该死的她、该死的晚餐、该死的……她眼里涌上来的水气……
「不准哭!」
他自认为是个极能够克制情绪的人,可是面对她,他总是失控,莫名的烦躁不已。
她眨眨眼,拚命把眼泪眨回去。
他抛下她,走上楼梯回主卧室,她连忙跟上去。
她腿没他长走不快,等她进了主卧室,他已经拿了衣物进浴室洗澡去了。
哗啦啦的水声传来,她拿起他随意丢在床上的大衣拥在怀里。厚厚的大衣还留着他的体温,她用力吸了一口气,闻到他的气味,觉得自己的行为有点变态的嫌疑,她又红着脸把衣服拿去挂起来。

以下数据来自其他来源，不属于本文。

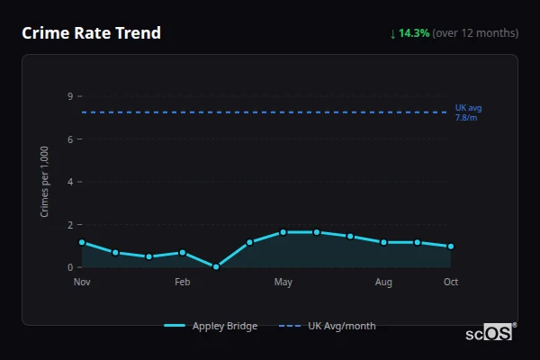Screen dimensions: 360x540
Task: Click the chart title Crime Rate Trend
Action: click(91, 33)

他从浴室里走出来,仅在腰部围了条浴巾,精壮的上身让她紧张得心跳狂擂。
没错。结婚近一年了,她还是会害羞。
「上床!」
他冰冷的命令甚至带着侮辱人的粗鲁,然而她没有因此被激怒,反而满脸通红的低下头来。
苏劲沧低咒一声。
他想要粗暴的对待她,狠狠的伤害她。可是该说她蠢还是怎样,不管他怎么做,她就只是那副逆来顺受的模样。
红着脸的她、手足无措的她、躺在床上闭着眼睛等待他的她……她不知道吗?这副模样只会更触发男人掠夺的劣根性。
他上床,压制住她,狂猛的进入她,像要发泄什么似的猛烈抽送,带给她的恐怕只有痛苦。
从那紧皱的眉心、逸出唇瓣的申吟,不难看出她的难受,可是她没有求饶、没有挣扎,她只是紧紧、紧紧的抱住他的背。
明明是受害者,还想要张开双臂,带给加害者一丝丝温暖……
傻瓜……笨蛋……
在心里不知道骂了几回,然而最后他还是忍不住拥紧她,吻上那不停轻颤的唇。
深深的吻住……
她喜欢他的吻,为了这个吻,她可以用一切来交换;为了这个吻,她可以忍受长久的寂寞。
他的拥抱太过愤怒,几乎折腾得她断了气,这并不是指来自身体上的疼痛,她是很难过,但却是因为不了解他为什么像被伤害的野兽那样愤怒。
只有他最后的吻不带任何的怒气。在那样的吻中,她甚至很容易产生一种美丽的幻觉—─
觉得他是珍惜她的,甚至于他也许……有那么一点点的爱她。
哪怕那不是真的,也足够让她相信,也许有一天他会真的爱上她……
最近叶咏欢常接到母亲的电话,总是没讲几句话就叹气,她有种很不好的预感,可是问了,母亲又什么都不讲。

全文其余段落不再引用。